Nutrition and physical activity interventions in preschool and child care offer young children opportunities to eat healthy foods and engage in physical activity throughout the day. Nutrition interventions provide fruits, vegetables, and other healthy foods as part of snacks, meals, taste-testing, and food preparation, frequently with basic nutrition education. Physical activity interventions provide opportunities for children to increase their physical activity, typically by training teachers to incorporate physical activity into daily routines, changing the physical environment, or offering more time for physical activity. Government regulations and organizational policies can support these interventions through guidelines for healthy food consumption, physical activity, and screen time, and support for playground improvements (AAP-Early care standards 2012).

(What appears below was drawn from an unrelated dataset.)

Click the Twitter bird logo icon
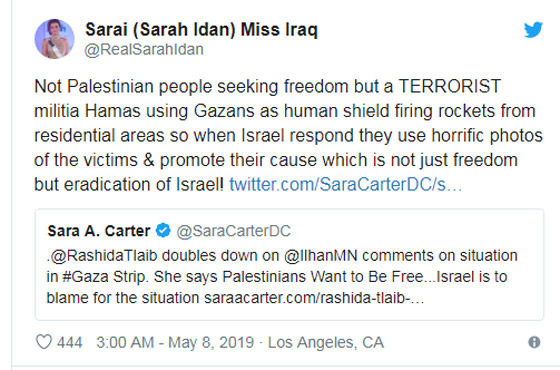560x370 pixels. [533, 30]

Expected Beneficial Outcomes

Improved nutrition
Increased physical activity
Increased fruit & vegetable consumption
Improved physical fitness
Improved weight status

Evidence of Effectiveness

There is strong evidence that nutrition interventions in preschool and child care improve children’s diets (Mikkelsen 2014, Grantham-McGregor 2014, Larson 2011, Robinson 2014) and physical activity interventions increase their activity levels (Gordon 2013, Kreichauf 2012, Larson 2011Ward 2010, Robinson 2014). However, variation in the design, duration, and implementation of these interventions can result in varied effects (Zhou 2014, Mehtala 2014) and additional evidence is needed to determine if these interventions reduce risk of overweight or obesity (Zhou 2014, Jaime 2008, Ward 2010).

Adhering to nutrition guidelines in preschool and child care can decrease children’s fat intake and increase fruit and vegetable intake (Mikkelsen 2014, Jaime 2008). Implementing physical activity interventions can increase participant’s fitness and motor skills (Ward 2010). In some circumstances, nutrition and physical activity interventions have been shown to reduce children’s weight, body fat, or body mass index (BMI) (Mikkelsen 2014, Bluford 2007, Zhou 2014).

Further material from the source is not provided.